EXPOSICIÓN DE MOTIVOS

I

Las fundaciones han tenido históricamente un relevante papel en la articulación de la vida social vasca, al haber desarrollado actividades de interés general que se prolongan hasta nuestros días. En general, se conciben como organizaciones constituidas sin ánimo de lucro y que, por voluntad de las personas fundadoras, tienen afectado de modo duradero su patrimonio a fines de interés general. En su origen, en forma de obras pías y capellanías, aparecieron ligadas principalmente a actividades benéfico-asistenciales, y así lograron perdurar a pesar del clima de desconfianza que, como consecuencia de la revolución liberal, se instauró durante el siglo XIX y que se materializó en la legislación desvinculadora y desamortizadora, que tuvo por objetivo prohibir la existencia de todo tipo de bienes en poder de «manos muertas», siendo el principal exponente de dicha normativa la ley de 27 de septiembre de 1820, que en su artículo primero suprimía todos los mayorazgos, fideicomisos, patronatos y cualquier otra clase de vinculaciones de bienes raíces. Sin embargo, a partir del reconocimiento del derecho de fundación en el Código Civil, comenzó una nueva etapa para las fundaciones, que desde entonces fueron reconocidas como instrumento fundamental para la participación de los particulares al lado de los poderes públicos para la satisfacción de las demandas de la ciudadanía a través del cumplimiento de fines de interés general. Muchas de ellas siguen persiguiendo los mismos fines que se perseguían en sus orígenes, aunque hoy en día las fundaciones han extendido sus actividades a los ámbitos laboral, docente, cultural, educativo, de la investigación, de la tecnología y de la innovación social, e incluso han surgido nuevas instituciones que adoptan la forma jurídica de fundación, como, por ejemplo, las fundaciones del sector público o las novedosas fundaciones bancarias. De hecho, las fundaciones han sabido adaptarse a las nuevas necesidades de la sociedad actual, y su influencia se ha ido incrementando en paralelo de forma notable, gozando de gran desarrollo y vitalidad, tanto en su número como en la diversidad de actividades que llevan a cabo.

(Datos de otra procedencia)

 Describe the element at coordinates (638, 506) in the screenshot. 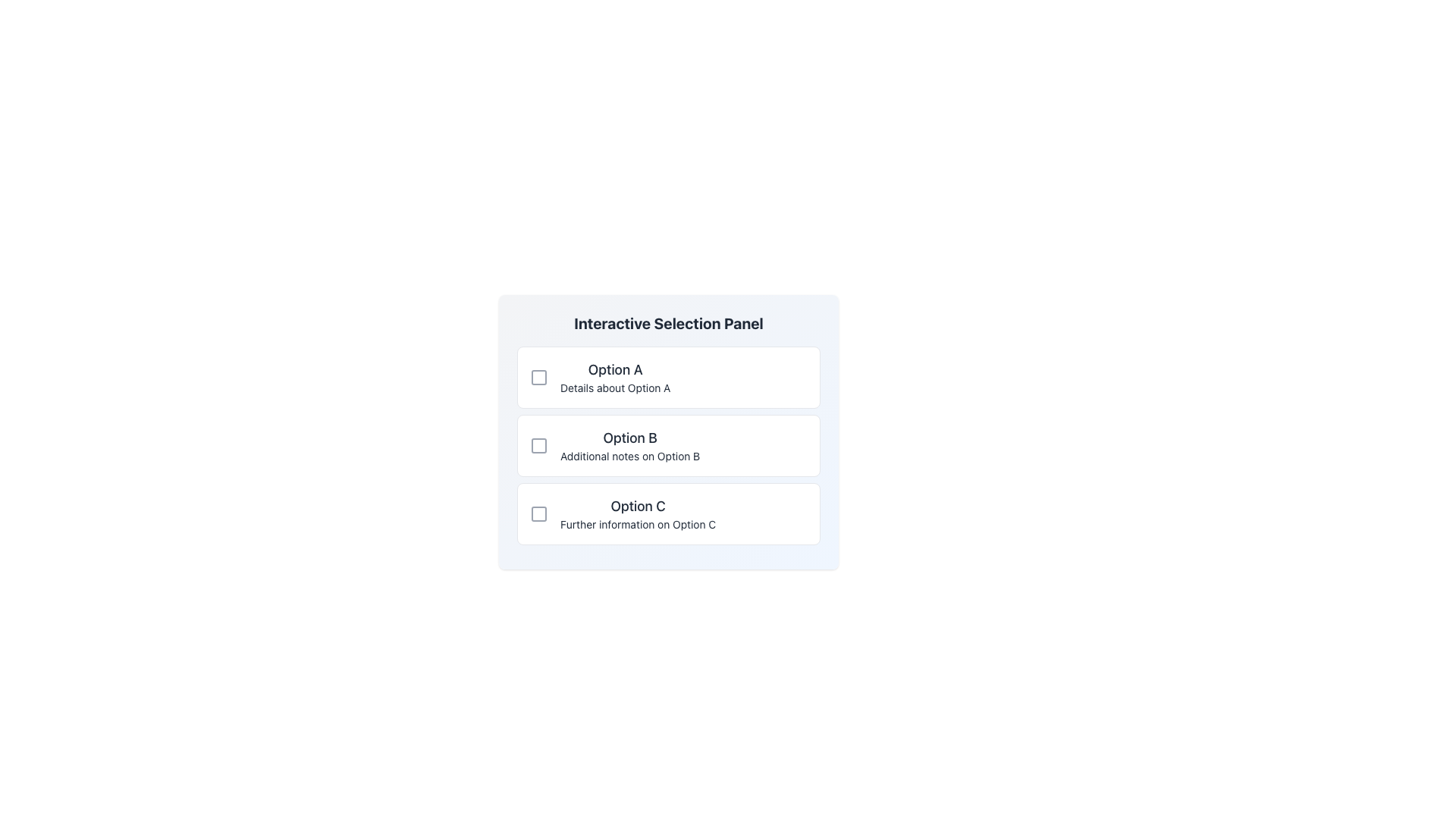

I see `the Text Label that serves as the primary label for the selection option titled 'Option C', located in the bottom section of the 'Interactive Selection Panel'` at that location.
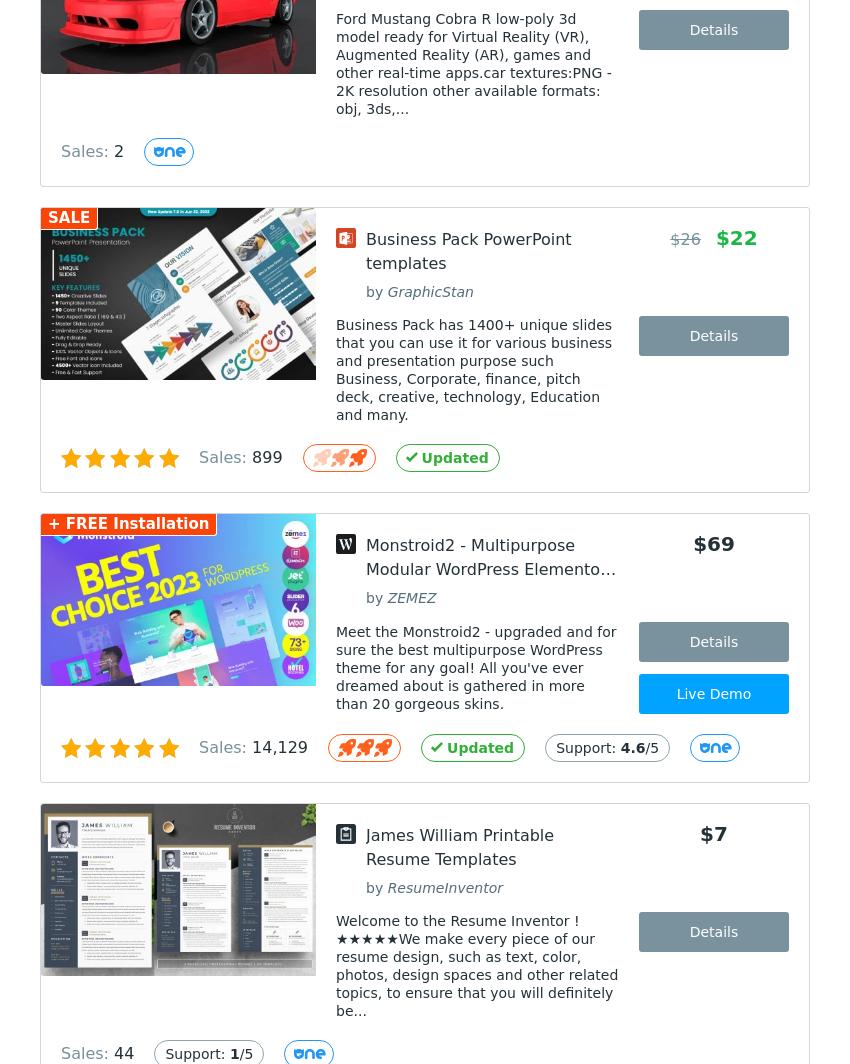  I want to click on 'ZEMEZ', so click(411, 597).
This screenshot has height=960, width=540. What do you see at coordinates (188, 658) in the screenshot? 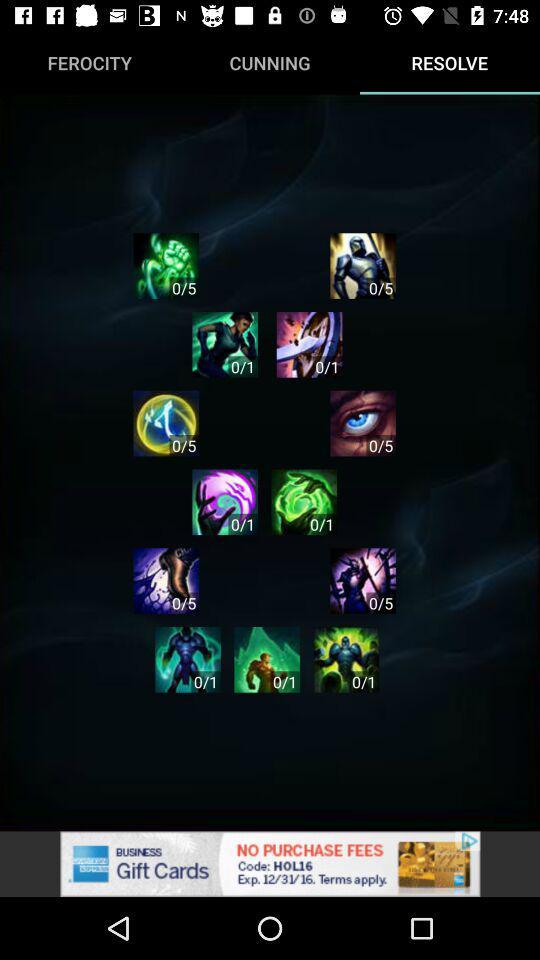
I see `the avatar icon` at bounding box center [188, 658].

Las instituciones vascas han tenido históricamente competencia en su regulación, vinculada directamente a la competencia foral en materia de beneficencia. De hecho, en la época foral era la regulación propia y no la legislación de beneficencia general del Estado la que se aplicaba y eran las diputaciones las competentes en materia de juntas locales de beneficencia. Incluso tras la derogación foral, las diputaciones vascas siguieron teniendo competencias en estas materias en el marco del régimen económico-administrativo derivado del Concierto Económico. De hecho, su competencia en materia de fundaciones o establecimientos de beneficencia pública general, provincial o municipal fue expresamente reconocida por la Real Orden de 26 de junio de 1909.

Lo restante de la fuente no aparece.